The plaintiffs take the position that the bond given by the lessee and approved by the Secretary of the Interior when the lease was issued satisfied that provision. In this the plain words of the provision are neglected. They call for a bond to be given in a judicial proceeding wherein the damages may be ascertained and fixed. The Circuit Court of Appeals so regarded them.
But we are unable to agree with that court's ruling that the provision requires that the bond be given and the damages assessed only in an action at law.

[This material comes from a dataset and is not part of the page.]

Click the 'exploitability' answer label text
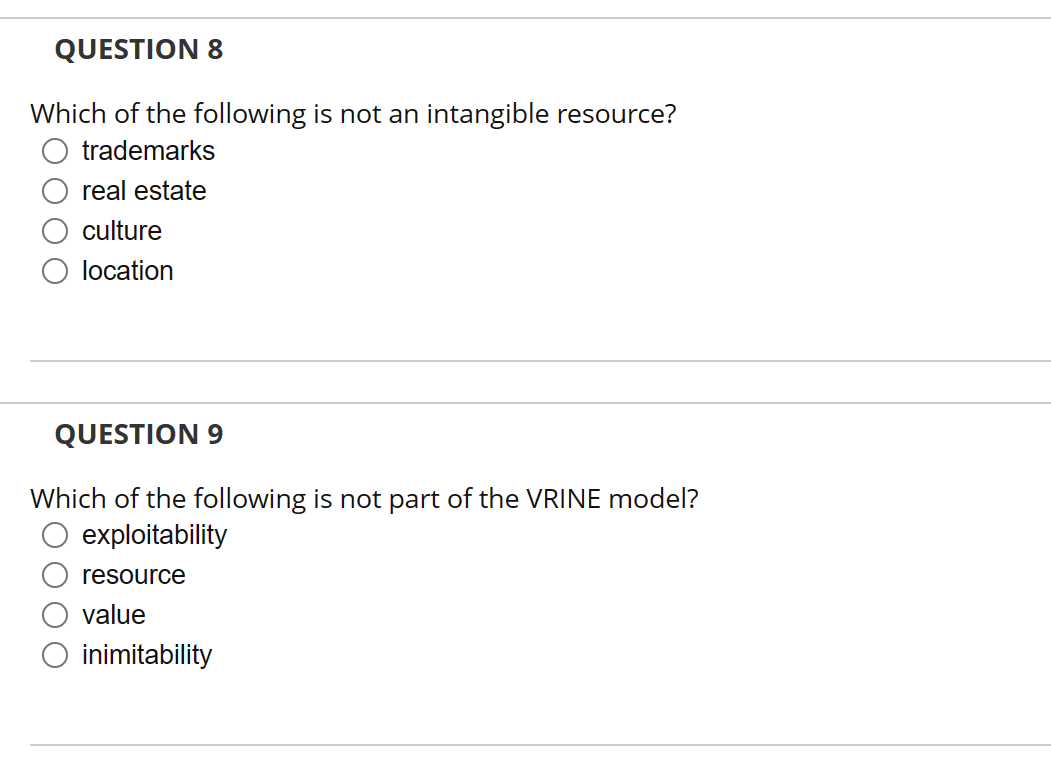Viewport: 1051px width, 765px height. [154, 535]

The words of the provision are 'an action instituted in any competent court,' and we think the matter is one which the District Court was and is competent to deal with in this suit.
It is a general rule that a court of equity, in a suit of which it has and takes cognizance, may administer complete relief between the parties, even though this involves the determination of legal rights which otherwise would not be within the range of its authority. Camp v. Boyd, 229 U.S. 530, 552 , 33 S. Ct. 785 (57 L. Ed. 1317); McGowan v. Parish, 237 U.S. 285, 296 , 35 S. Ct. 543 (59 L. Ed. 955); United States v. Union Pacific Ry. Co., 160 U.S. 1 , 50, et seq., 16 S. Ct. 190 (40 L. Ed. 319). And under that rule a court of equity in awarding relief to one party may impose conditions protecting and giving effect to correlative rights of the other. Walden v. Bodley, 14 Pet. 156, 164 (10 L. Ed. 398); Lynch v. Burt (C. C. A.) 132, F. 417, 432; Burnes v. Burnes (C. C. A.) 137 F. 781, 791.

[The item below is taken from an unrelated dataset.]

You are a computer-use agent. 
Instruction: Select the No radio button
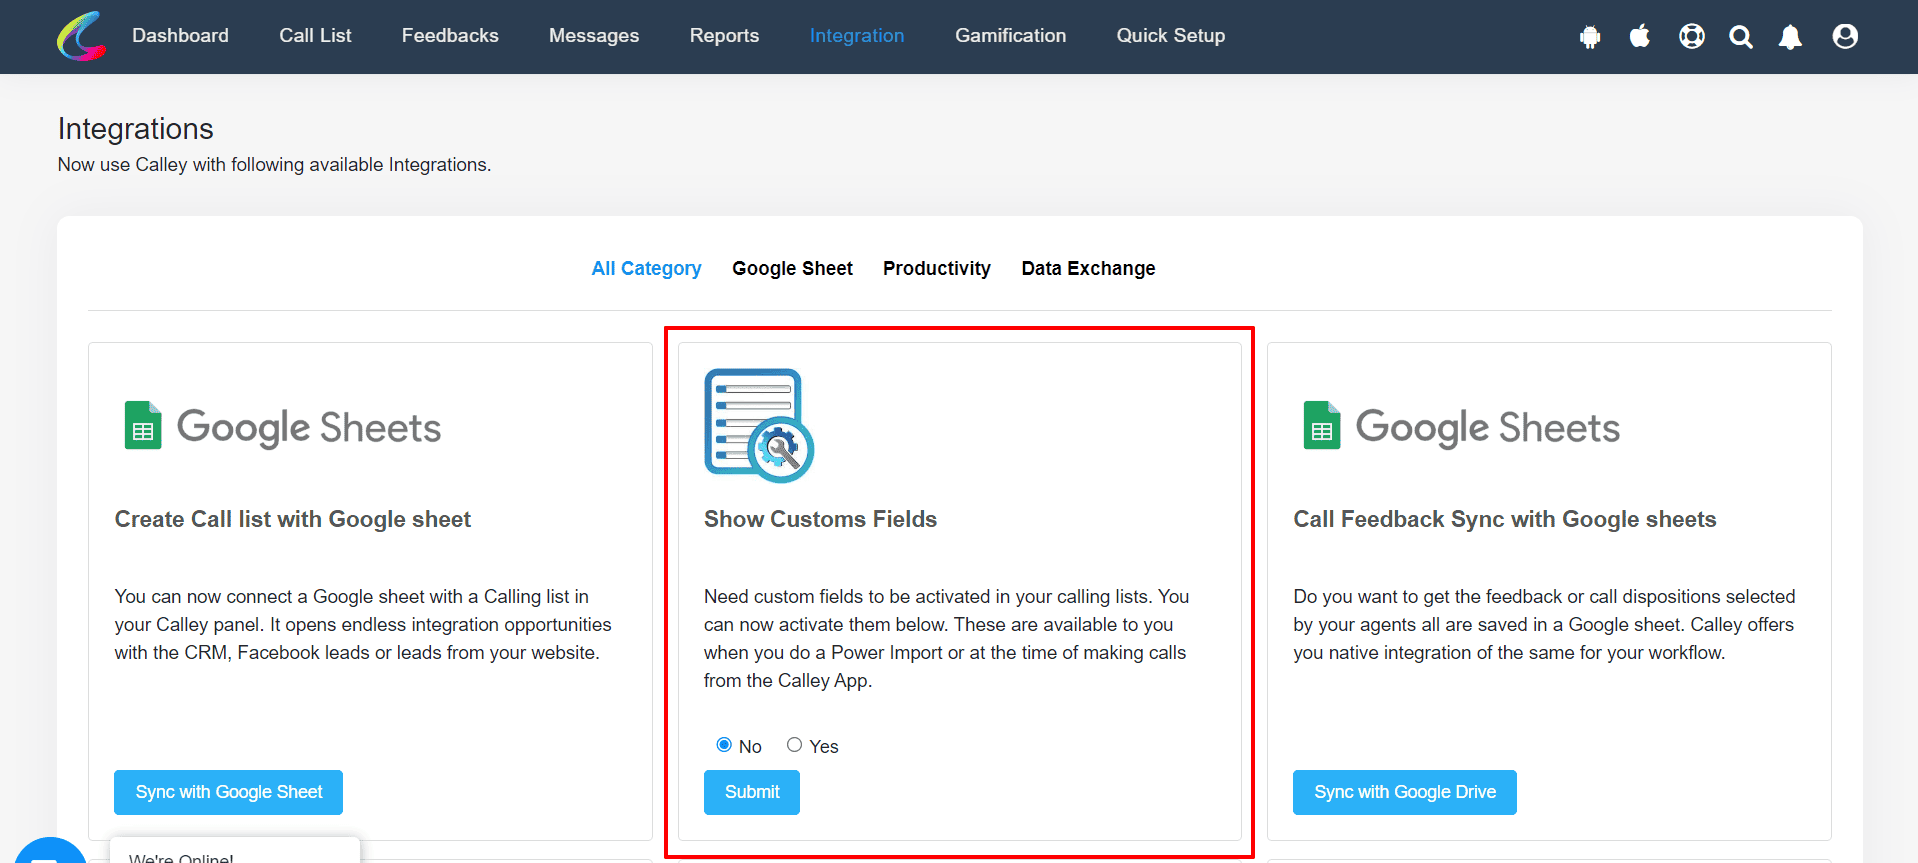(x=724, y=744)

So, while the provision on which the decision of the Circuit Court of Appeals rests cannot be held to be an obstacle to the maintenance of this suit in a court of equity, we think it shows a need for modifying the decree of the District Court by providing therein for an ascertainment in this suit of any damages which the plaintiffs' entry and operations under the lease may have caused to the agricultural improvements or crops of the owner of the surface estate, and also by conditioning the relief awarded [277 U.S. 488, 508] the plaintiffs upon their giving a good and sufficient bond or undertaking to pay such damages within a limited time after the same are ascertained.

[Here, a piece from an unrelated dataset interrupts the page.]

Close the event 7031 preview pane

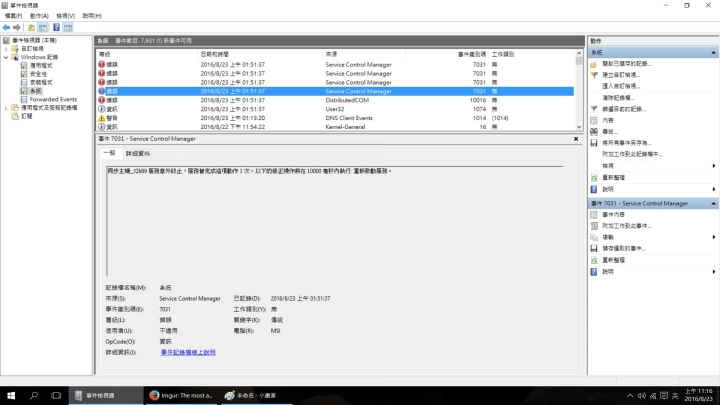tap(576, 139)
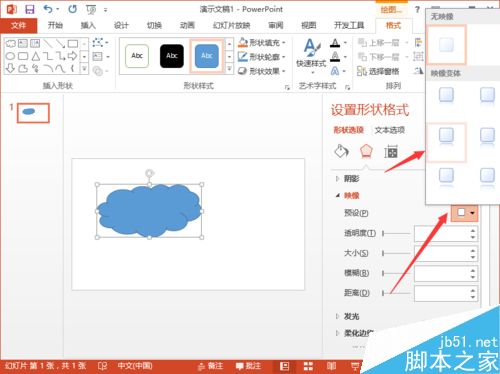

The evidence appears not to have been taken with a view to an ascertainment of the damages; but there is testimony tending to show that the owner of the surface is asserting a claim for damages done at the time the plaintiffs entered or soon thereafter. It of course is admissible to fix the damages by agreement. But if this be not done there will be need for a hearing on that question.
We conclude that the decree of the Circuit Court of Appeals should be reversed, and that the cause should be remanded to the District Court, with directions to modify its decree in accordance with what is said in this opinion.
Decree of District Court modified.
[ Footnote 1 ] Regulations of March 11, 1920, 13-17, 47 L. D. 446.
[ Footnote 2 ] Regulations of March 11, 1920, 16, 17, 47, L. D. 447, 451.